◆ **RECORDS SUPPLIED**:

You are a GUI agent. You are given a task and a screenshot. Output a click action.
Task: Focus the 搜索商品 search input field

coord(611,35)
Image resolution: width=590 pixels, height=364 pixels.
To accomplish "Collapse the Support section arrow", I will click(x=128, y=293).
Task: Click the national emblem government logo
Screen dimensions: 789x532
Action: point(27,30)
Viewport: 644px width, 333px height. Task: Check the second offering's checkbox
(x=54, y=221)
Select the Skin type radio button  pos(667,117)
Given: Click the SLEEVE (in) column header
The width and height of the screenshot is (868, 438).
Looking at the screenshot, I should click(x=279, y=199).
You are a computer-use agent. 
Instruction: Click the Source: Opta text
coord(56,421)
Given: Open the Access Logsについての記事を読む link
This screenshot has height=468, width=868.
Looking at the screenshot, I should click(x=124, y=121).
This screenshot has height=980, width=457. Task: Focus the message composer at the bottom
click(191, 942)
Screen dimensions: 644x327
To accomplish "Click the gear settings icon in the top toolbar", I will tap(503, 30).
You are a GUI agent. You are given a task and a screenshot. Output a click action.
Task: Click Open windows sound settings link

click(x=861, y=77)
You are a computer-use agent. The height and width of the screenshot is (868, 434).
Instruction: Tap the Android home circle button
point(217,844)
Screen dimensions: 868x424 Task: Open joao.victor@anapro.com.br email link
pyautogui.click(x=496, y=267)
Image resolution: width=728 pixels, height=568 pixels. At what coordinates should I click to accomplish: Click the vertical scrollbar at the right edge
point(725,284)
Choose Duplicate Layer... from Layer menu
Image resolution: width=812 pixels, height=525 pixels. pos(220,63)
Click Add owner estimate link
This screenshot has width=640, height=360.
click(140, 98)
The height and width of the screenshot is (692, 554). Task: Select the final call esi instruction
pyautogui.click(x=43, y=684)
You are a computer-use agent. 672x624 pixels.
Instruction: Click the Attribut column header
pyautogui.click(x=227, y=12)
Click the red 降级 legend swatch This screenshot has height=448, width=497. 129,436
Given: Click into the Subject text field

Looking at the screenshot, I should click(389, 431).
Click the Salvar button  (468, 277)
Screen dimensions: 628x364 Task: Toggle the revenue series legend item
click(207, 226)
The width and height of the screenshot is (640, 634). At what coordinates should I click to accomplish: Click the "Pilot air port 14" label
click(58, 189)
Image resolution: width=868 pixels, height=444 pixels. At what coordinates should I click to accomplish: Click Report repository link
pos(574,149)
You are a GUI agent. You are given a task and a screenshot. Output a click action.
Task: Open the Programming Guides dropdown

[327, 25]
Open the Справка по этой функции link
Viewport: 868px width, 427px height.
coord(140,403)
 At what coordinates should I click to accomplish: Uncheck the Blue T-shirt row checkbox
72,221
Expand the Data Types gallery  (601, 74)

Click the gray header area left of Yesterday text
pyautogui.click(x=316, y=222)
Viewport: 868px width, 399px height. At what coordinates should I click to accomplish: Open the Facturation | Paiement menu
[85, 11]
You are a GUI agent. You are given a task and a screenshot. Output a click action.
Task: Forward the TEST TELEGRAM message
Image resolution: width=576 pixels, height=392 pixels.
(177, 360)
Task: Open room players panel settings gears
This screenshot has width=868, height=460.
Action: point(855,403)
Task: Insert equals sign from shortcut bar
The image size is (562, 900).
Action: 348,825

◆ **PROBLEM TO WORK ON**: Which of the lines above mention the word "computer"? Pull those lines out.

◆ **OUTPUT OF THE TASK**:
You are a computer-use agent. 
You are a computer-use agent. The height and width of the screenshot is (868, 434).
You are a computer-use agent. 672x624 pixels.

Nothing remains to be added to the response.